• Article
The 4.13 kernel was the starting point of the analysis with 60,537 files
assessed. Kate Stewart did a file by file comparison of the scanner
results in the spreadsheet to determine which SPDX license identifier(s)
to be applied to the file. She confirmed any determination that was not
immediately clear with lawyers working with the Linux Foundation.

Criteria used to select files for SPDX license identifier tagging was:
- Files considered eligible had to be source code files.
- Make and config files were included as candidates if they contained >5
lines of source
- File already had some variant of a license header in it (even if <5
lines).

All documentation files were explicitly excluded.

The following heuristics were used to determine which SPDX license
identifiers to apply.

- when both scanners couldn't find any license traces, file was
considered to have no license information in it, and the top level
COPYING file license applied.

For non */uapi/* files that summary was:

SPDX license identifier # files
---------------------------------------------------|-------
GPL-2.0 11139

and resulted in the first patch in this series.

If that file was a */uapi/* path one, it was "GPL-2.0 WITH
Linux-syscall-note" otherwise it was "GPL-2.0". Results of that was:

SPDX license identifier # files
---------------------------------------------------|-------
GPL-2.0 WITH Linux-syscall-note 930

and resulted in the second patch in this series.

• Task objective
Reproduce the section of the SPDX tagging text starting at "The following heuristics" and ending at "file license applied.".

• Provided material

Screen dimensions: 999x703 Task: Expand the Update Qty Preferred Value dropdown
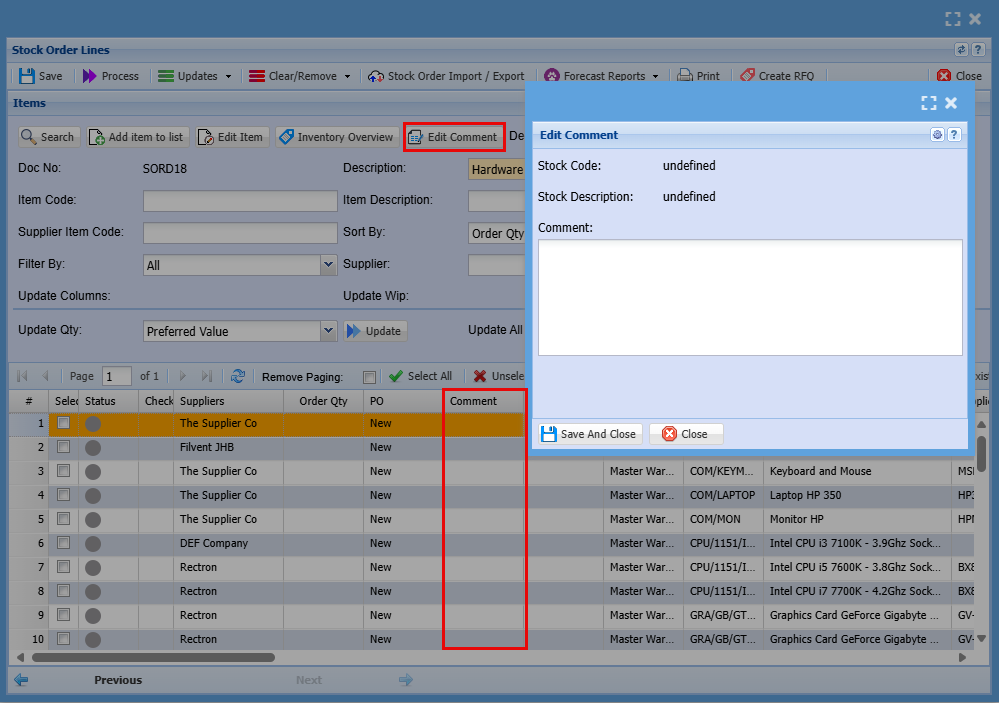(328, 331)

• Answer to this exercise
The following heuristics were used to determine which SPDX license
identifiers to apply.

- when both scanners couldn't find any license traces, file was
considered to have no license information in it, and the top level
COPYING file license applied.